Two N-Queens solvers can look almost identical and yet behave very differently at scale. The subtlety often hides in how conflicts are detected during the search. Here’s a clear look at where the real cost lies and how a tiny change in representation turns a seemingly similar backtracking routine into a meaningfully faster one.

Example that triggers the confusion

The following solver places queens column by column, backtracks on conflicts, and checks diagonal clashes by scanning already placed queens. It does the job, but the diagonal check costs extra work on every step.

# Basic N-Queens search with linear-time diagonal checks
def safe_cell(state, try_r, try_c):
    for idx in range(len(state)):
        prev_r = state[idx]
        prev_c = idx + 1
        if abs(prev_r - try_r) == abs(prev_c - try_c):
            return False
    return True
def place(col_idx, size, state, outputs, row_taken):
    if col_idx > size:
        outputs.append(state.copy())
        return
    for r in range(1, size + 1):
        if not row_taken[r]:
            if safe_cell(state, r, col_idx):
                row_taken[r] = True
                state.append(r)
                place(col_idx + 1, size, state, outputs, row_taken)
                state.pop()
                row_taken[r] = False
def solve_basic(size):
    out = []
    st = []
    used = [False] * (size + 1)
    place(1, size, st, out, used)
    return out
if __name__ == "__main__":
    n = 4
    sols = solve_basic(n)
    for s in sols:
        print(s)

What’s really different

Both implementations perform backtracking and prune as soon as a conflict appears. The distinction is not in the recursion scheme but in the cost of detecting a diagonal conflict. In the basic version, diagonal clashes are discovered by iterating over all previously placed queens. Each check examines up to O(n) items, which means every candidate square incurs a linear-time check before the algorithm can proceed or backtrack.

The faster approach replaces this scan with constant-time lookups. It maintains two boolean containers for diagonals so that a single array access answers whether a diagonal is already occupied. That single change removes the per-check linear cost and shifts the dominant complexity from O(n! * n) down to O(n!), aligning with the idea that the search tree size drives the runtime, not the conflict detection overhead.

Backtracking with O(1) diagonal checks

Here is an equivalent solver that uses precomputed occupancy for rows and both diagonal families. The indices used to map diagonals are the same as in the example above: row + col for one direction and row - col + n for the other, and the storage is sized accordingly.

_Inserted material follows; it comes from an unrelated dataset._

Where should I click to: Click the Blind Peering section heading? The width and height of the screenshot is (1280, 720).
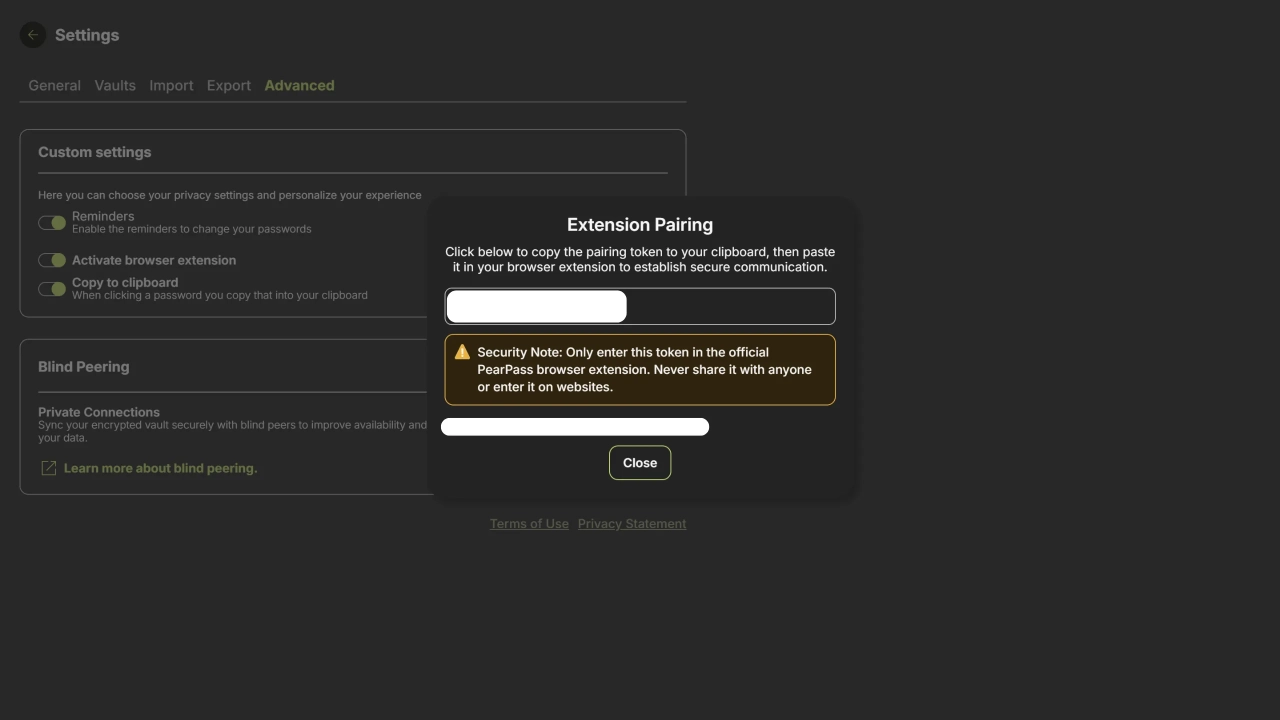click(x=84, y=367)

# N-Queens with constant-time diagonal checks (pruning by occupancy)
def dfs(col_idx, size, state, row_busy, diag_a, diag_b, out):
    if col_idx > size:
        out.append(state[:])
        return
    for r in range(1, size + 1):
        if not row_busy[r] and not diag_a[r + col_idx] and not diag_b[r - col_idx + size]:
            row_busy[r] = True
            diag_a[r + col_idx] = True
            diag_b[r - col_idx + size] = True
            state.append(r)
            dfs(col_idx + 1, size, state, row_busy, diag_a, diag_b, out)
            state.pop()
            diag_b[r - col_idx + size] = False
            diag_a[r + col_idx] = False
            row_busy[r] = False
def solve_fast(size):
    out = []
    state = []
    row_busy = [False] * (size + 1)
    diag_a = [False] * (2 * size + 1)
    diag_b = [False] * (2 * size + 1)
    dfs(1, size, state, row_busy, diag_a, diag_b, out)
    return out
if __name__ == "__main__":
    n = 4
    sols = solve_fast(n)
    for s in sols:
        print(s)

Why this matters

When the search explores a factorial number of placements, any extra factor inside the inner loop multiplies dramatically. Replacing a per-candidate O(n) scan with an O(1) lookup is the difference between O(n! * n) and O(n!) in practice. Both versions prune, both backtrack early on conflicts, and both build solutions incrementally; the speedup comes from eliminating the repeated diagonal scans.

Takeaways

The core lesson is to keep constraint checks constant-time whenever the structure allows it. In this case, tracking occupied rows and diagonals with simple boolean storage turns conflict detection into a few array accesses. The search strategy doesn’t need to change; minimizing validation cost per step is enough to move the runtime to a more favorable bound.